* start SUPPLIED DATA *

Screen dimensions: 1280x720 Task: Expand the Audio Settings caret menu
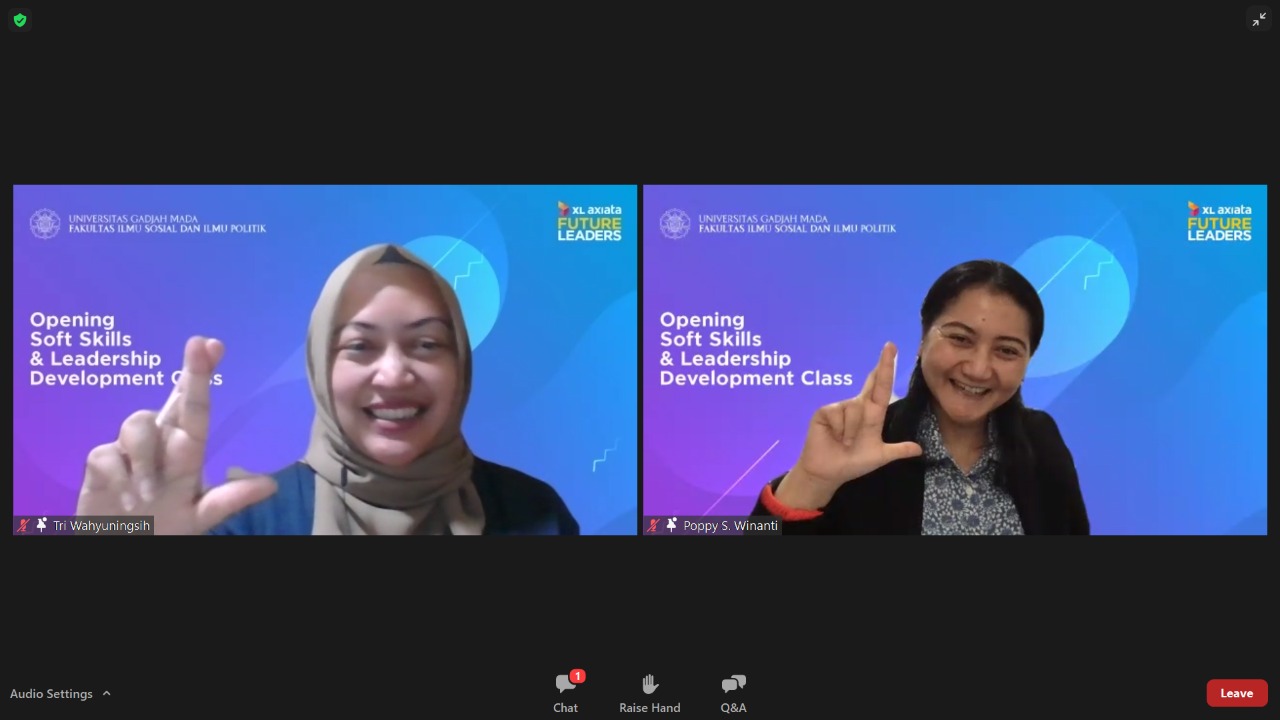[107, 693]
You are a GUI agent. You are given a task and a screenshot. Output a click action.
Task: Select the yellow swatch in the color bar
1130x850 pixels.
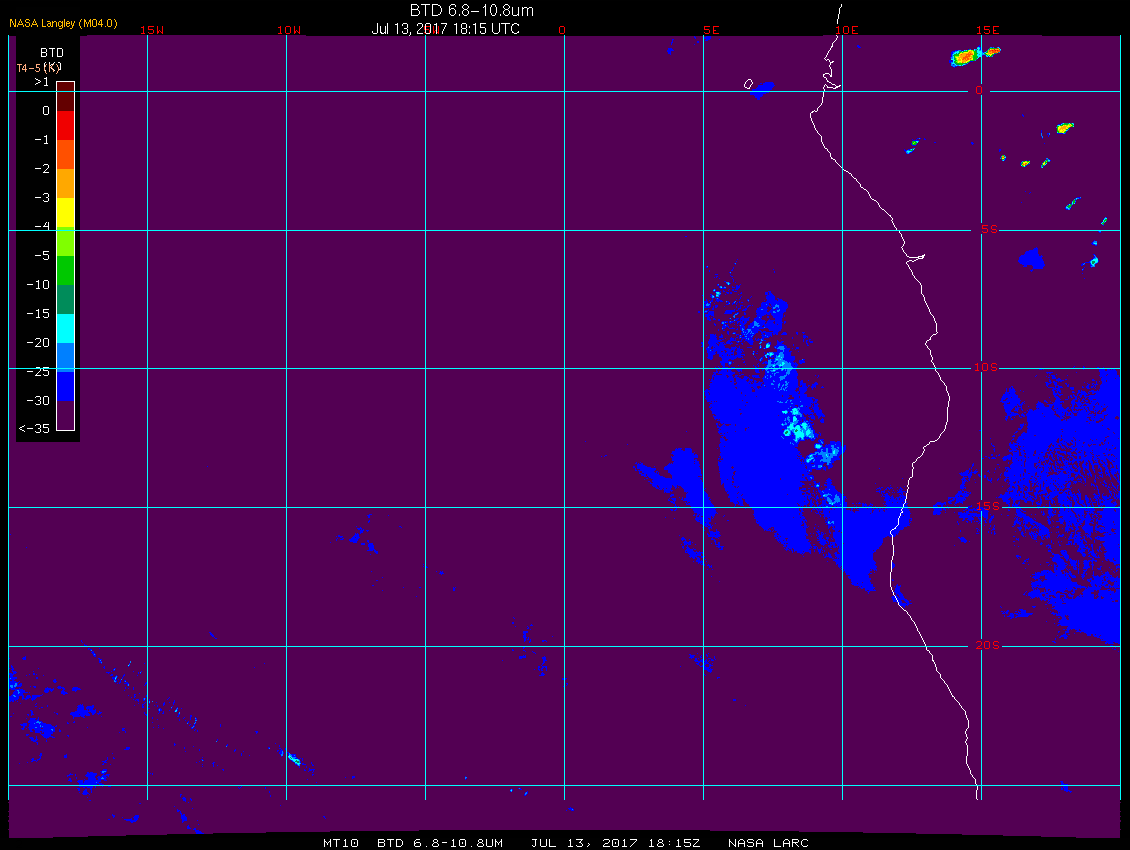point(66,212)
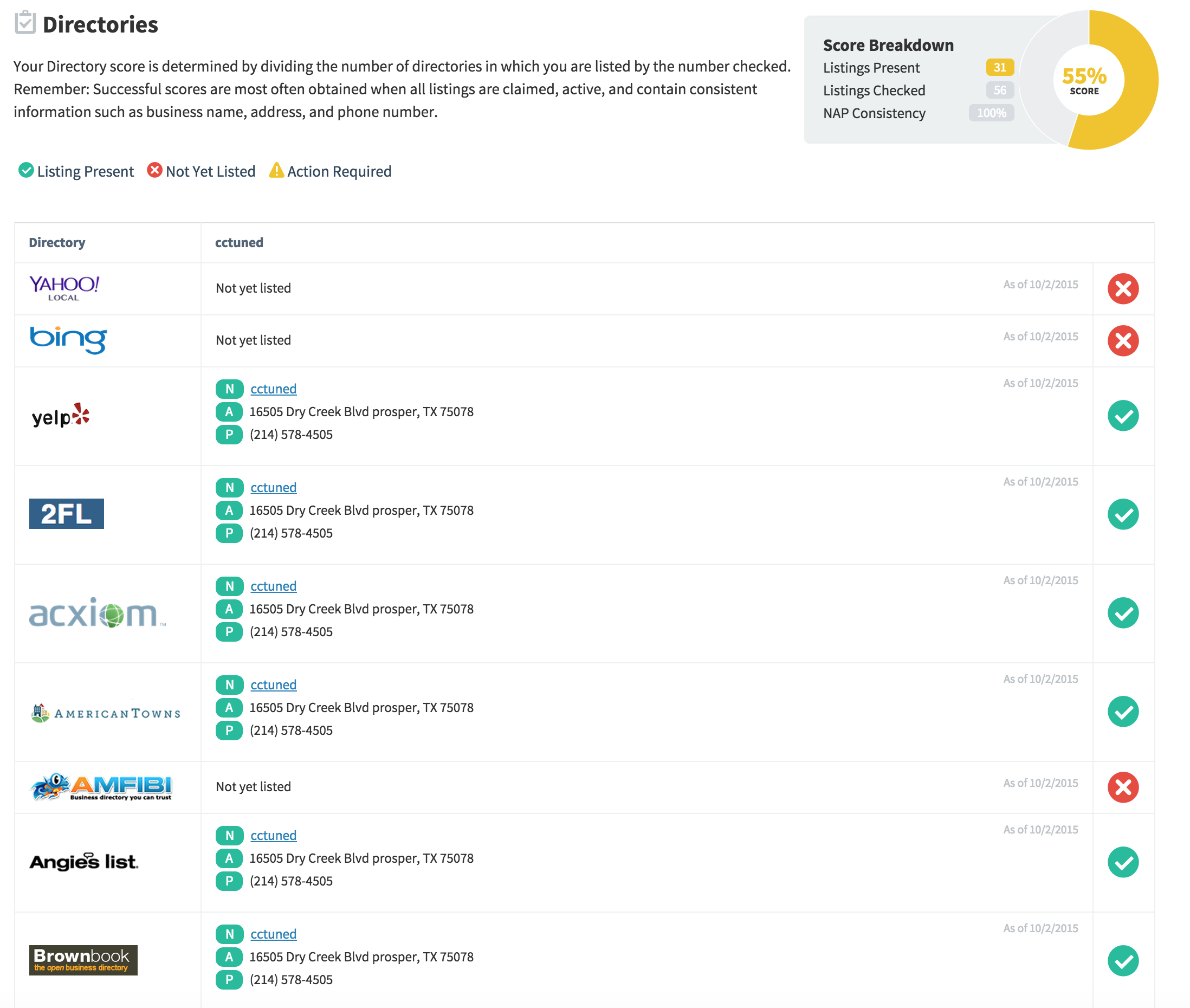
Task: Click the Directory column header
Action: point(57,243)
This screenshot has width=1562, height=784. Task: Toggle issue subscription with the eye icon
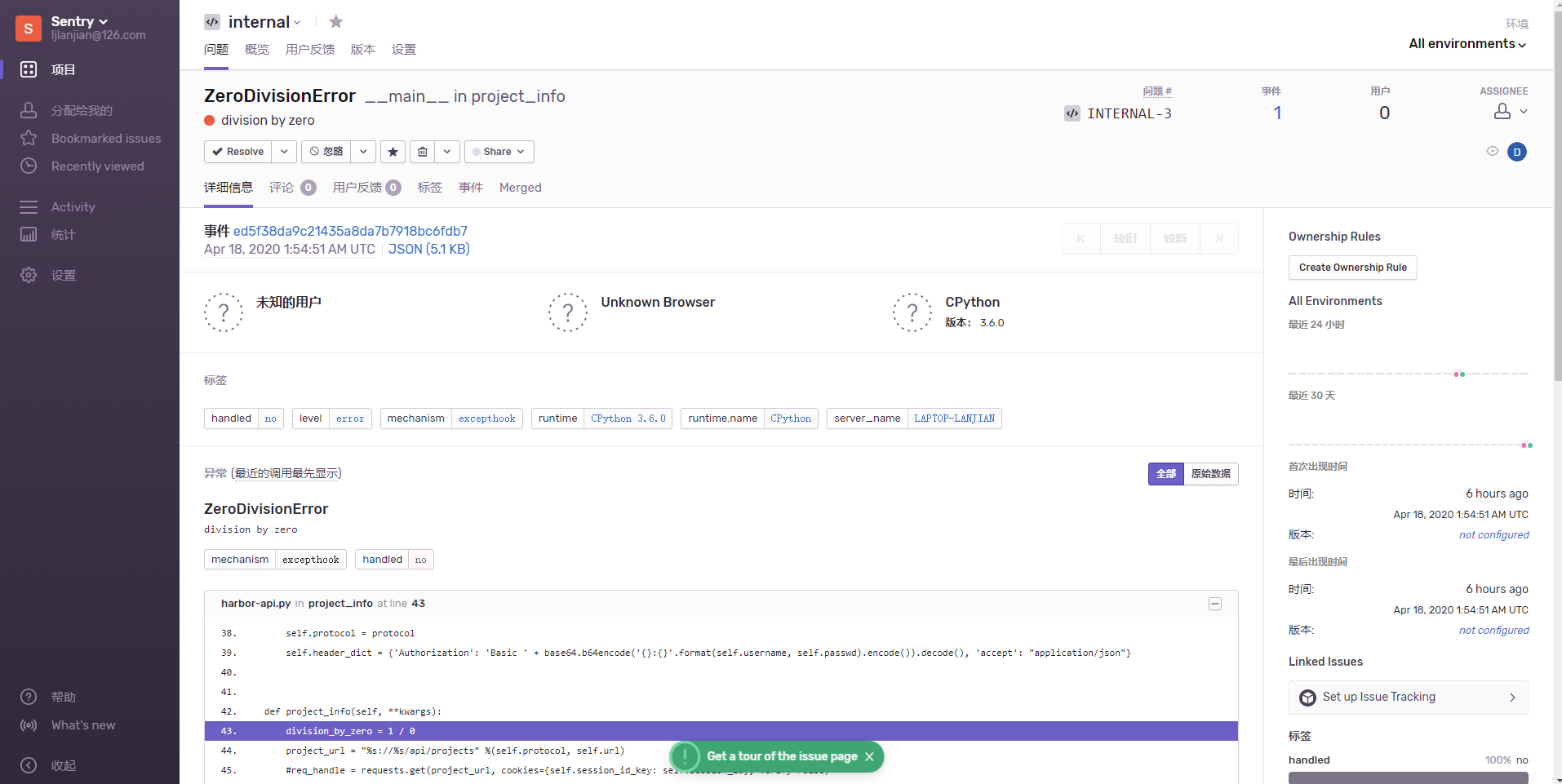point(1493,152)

* end SUPPLIED DATA *

• TASK DESCRIPTION:
Copy out all of the data above word for word, keeping every line as it is but omitting the pictures.

• RESPONSE FOR THIS EXERCISE:
Screen dimensions: 1280x720 Task: Expand the Audio Settings caret menu
[107, 693]
You are a GUI agent. You are given a task and a screenshot. Output a click action.
Task: Select the yellow swatch in the color bar
1130x850 pixels.
point(66,212)
Task: Click the Directory column header
Action: point(57,243)
This screenshot has width=1562, height=784. Task: Toggle issue subscription with the eye icon
point(1493,152)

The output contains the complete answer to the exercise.